Hawkeye - Kate Bishop #5 // Review
Kate is a really, really cool person. There’s someone who DOESN’T think she’s very nice. A whole grudge/revenge thing is going on. It’s not nice. There’s a fragment of one of the most totally powerful things in the whole universe involved to make matters worse. So it’s going to be a very tricky finale for Hawkeye - Kate Bishop #5. A fun, sometimes witty, little mini-series comes to an end as Kate and her sister are brought just a little closer together, and Pizza Dog makes use of a rather interesting chew toy. Writer Marieke Nijkamp concludes her story with the aid of artist Enid Balám, and inkers Oren Junior & Roberto Poggi. Colorists Brittany Peer and Rachelle Rosenberg give the finale a nice pastel sort of a feel that is consistent with the rest of the mini-series.
Kate’s infiltrating a place she’s had a lot of experience infiltrating, before her family’s mansion. She’s not doing so alone. She’s accompanied by her sister, who also knows the place well. And she’s accompanied by a couple of friends, including America, Stinger, and her pet dog. All of them are going to have to work together to retrieve a fragment of the Cosmic Cube from people who REALLY shouldn’t be taking ownership of such a powerful artifact. It’s not going to be easy. Things are going to get weird.
Nijkamp slides through the final, climatic mansion-based confrontation with a respectable fluidity. The adventure doesn’t quite live-up to the potential weirdness of a group of low-level thugs getting ahold of the Cosmic Cube fragment. Nijkamp’s charmingly witty dialogue makes the series finale more than charming enough to keep everything moving swiftly to the final panel.

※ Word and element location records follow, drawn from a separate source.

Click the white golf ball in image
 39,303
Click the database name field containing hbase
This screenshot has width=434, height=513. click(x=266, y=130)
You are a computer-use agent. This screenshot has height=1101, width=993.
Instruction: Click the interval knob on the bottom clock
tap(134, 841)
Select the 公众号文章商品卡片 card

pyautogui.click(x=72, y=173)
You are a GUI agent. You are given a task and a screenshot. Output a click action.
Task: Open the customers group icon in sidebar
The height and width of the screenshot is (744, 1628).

The strange juxtaposition of the cosmic power against petty crime in a place of great wealth doesn’t really resonate the way that it should, though.

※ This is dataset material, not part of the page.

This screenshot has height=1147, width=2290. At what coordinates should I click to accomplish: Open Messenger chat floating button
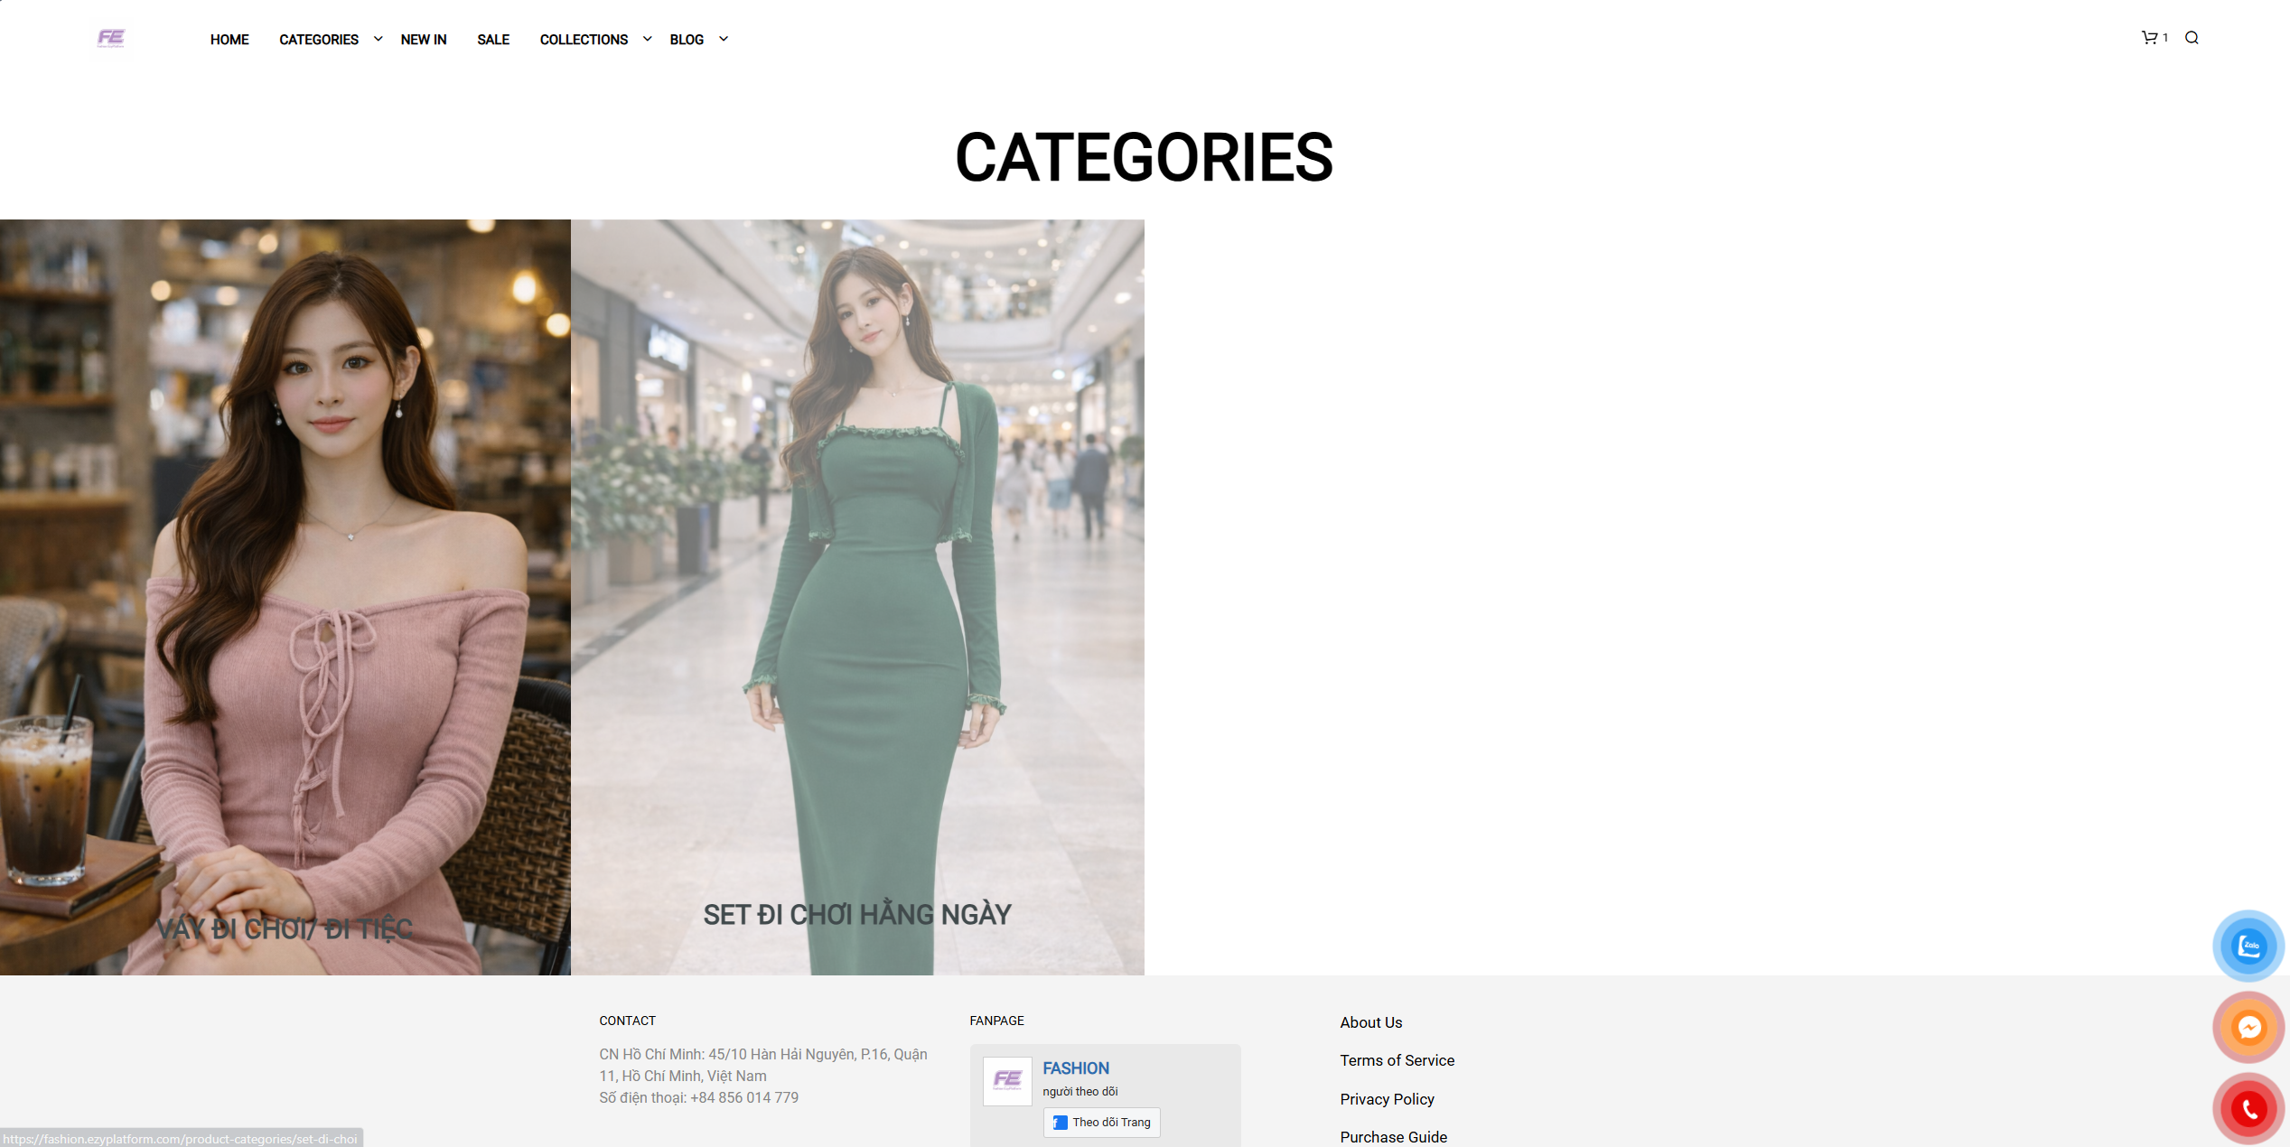click(x=2248, y=1027)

Balám is given the opportunity to nail a few really interesting and trippy moments of cosmic power that come across a bit like a. funhouse in comic panel format. The potential for trippy misdirection never quite comes through, though. The action is presented with a clean impact that seems to lie relatively flat on the page. Peer and Rosenberg’s colors are just so aggressively pastel that they mute any serious problems with the art, lending the series finale a sort of pleasant vacation kind of a vibe that keeps everything quite sedate.
A tumble with Kate Bishop and friends really SHOULDN’T be sedate, though. A tumble with Kate Bishop and a fragment of the Cosmic Cube? THAT should be a crazy, unhinged leap through bizarreness that this series never really manages to accomplish, which is really too bad. There’s a real missed opportunity for something much more intense in this series, but the wit of Nijkamp is fun and breezy amidst some pleasant color and occasionally impressive artwork. This creative team could find a more integrated dynamic with a subsequent series given the right momentum. There are the embers of something that could be much more appealing if the story matched the art team’s strengths a little bit more.